▸ **INFORMATION SUPPLIED**
+++

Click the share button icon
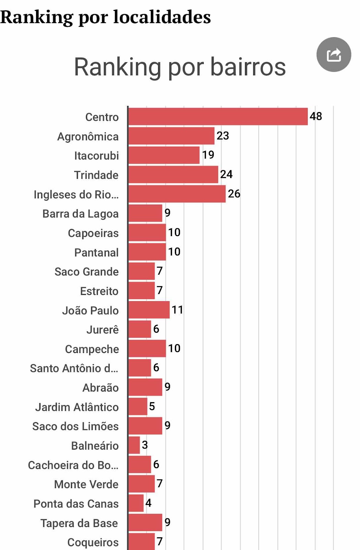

+++

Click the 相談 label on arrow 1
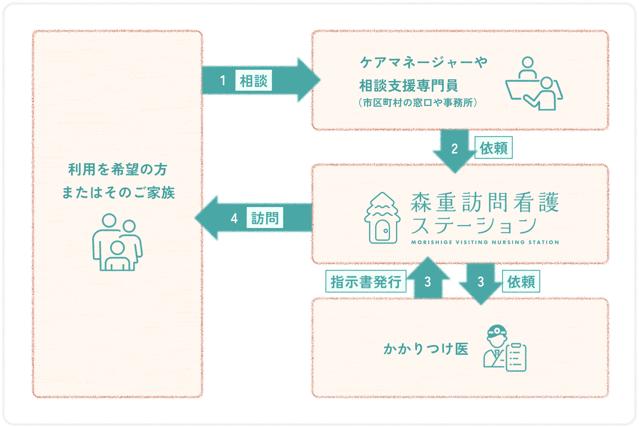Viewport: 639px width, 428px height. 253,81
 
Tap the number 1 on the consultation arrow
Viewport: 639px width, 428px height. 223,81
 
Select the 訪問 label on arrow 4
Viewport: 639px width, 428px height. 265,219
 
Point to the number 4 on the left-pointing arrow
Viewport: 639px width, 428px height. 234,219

+++

▸ **WORK INSTRUCTIONS**
Copy the lines word for word, starting at the line containing "Select the 訪問 label on arrow 4" and continuing through the line containing "Viewport: 639px width, 428px height. 234,219", including both.

▸ **RESULT OF THE TASK**
Select the 訪問 label on arrow 4
Viewport: 639px width, 428px height. 265,219
 
Point to the number 4 on the left-pointing arrow
Viewport: 639px width, 428px height. 234,219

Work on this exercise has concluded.